Una vez llegó hasta mi casa y dormimos juntos. A la mañana siguiente dijo: jjjjcghtrnzctpqrzklm y yo recordé al griego y a la cincha, la soga blanca como de tres pulgadas, recordé al árbol recostado que caía. Él siguió diciendo: …pero tenía venir, tenía que ver qué había acá. Yo no pude contestarle: ¿qué podía haber acá, en la casa de un hombre, qué podría encontrarse en la casa de un hombre?
–¿Herramientas?
–¿Herramientas?
–Usted está demasiado perplejo. Podría separar las astillas y enumerarlas, podría serrar concentrado para que se vuelvan fósforos. Podría arder, si quisiera. Aprender.
–No me desconcentre.
–Disculpe.
–Otra vez estábamos en la casa y el hombre dijo: esto es verdad.

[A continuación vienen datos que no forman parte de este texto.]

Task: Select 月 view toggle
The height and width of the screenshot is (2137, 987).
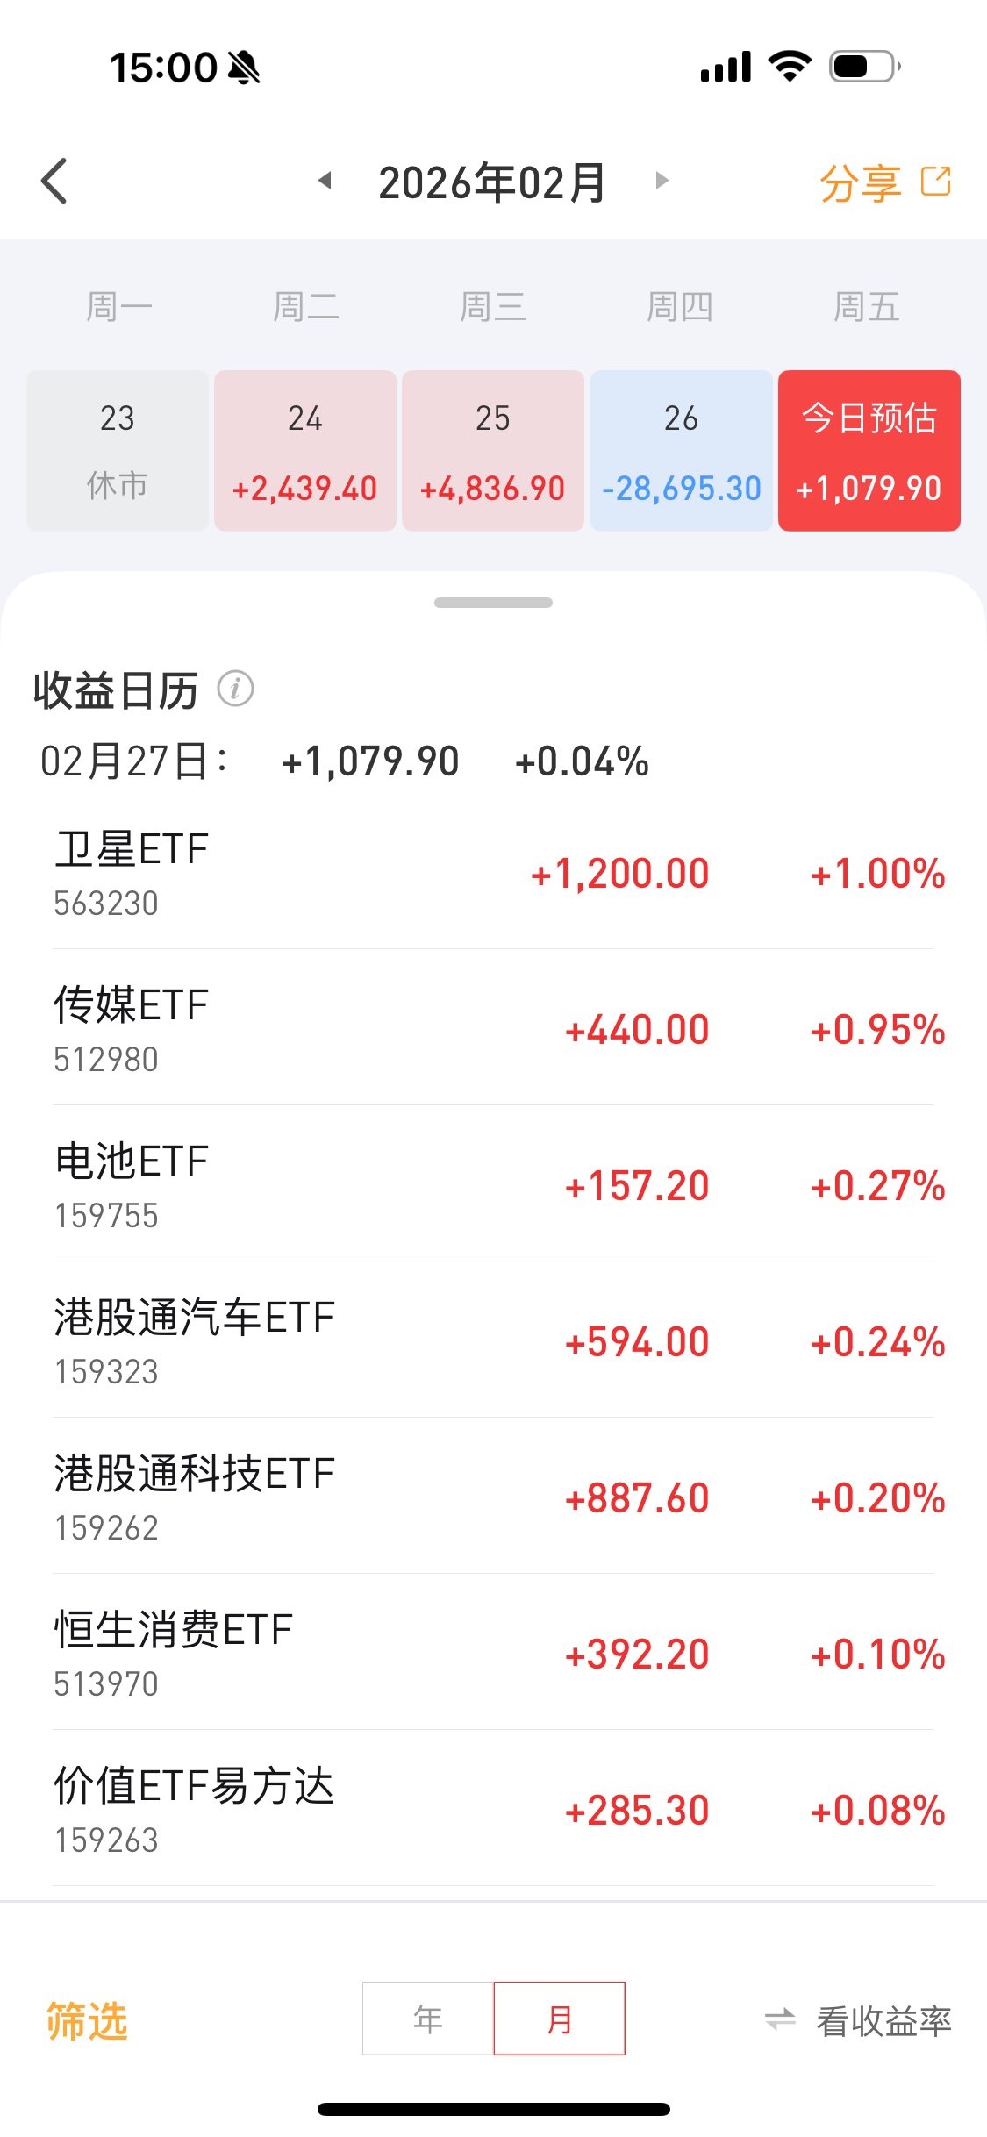Action: pyautogui.click(x=560, y=2019)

Y otra vez: esta va a ser una conversación muy larga.
–No creo que exagere pero podría aprender.
–¿Del griego?
–Del árbol.
–El árbol está a los pies de la escalera. La escalera misma fue un bosque.
–Pero usted qué quiere.
–Arder. Hacer el trabajo porque el trabajo debe ser hecho.
–Disculpe, usted me da miedo, parece un hipocampo y habla solo.
–Esa es una soledad insignificante, una piedrita que se disuelve en el mar. Nadie lo sabe.
Él querría regresar, volver de la perplejidad, disolverse por fin. Nadie lo sabe.
–Pero mire todos los árboles que hay. Todo el bosque.
–Una vez vino a mi casa y dormimos juntos. Dijo: tenía que ver qué había y también esto es verdad y también esta será una conversación. También preguntó: ¿serás vos quien me abra los ojos?
Una vez dormimos juntos. Ahora es esta jangada que llega desde mar arriba. Una jangada a los pies. Una jangada incesante.
–Disculpe, buen día. Vamos a tirar al árbol caído.
–Claro, buen día. El trabajo debe ser hecho.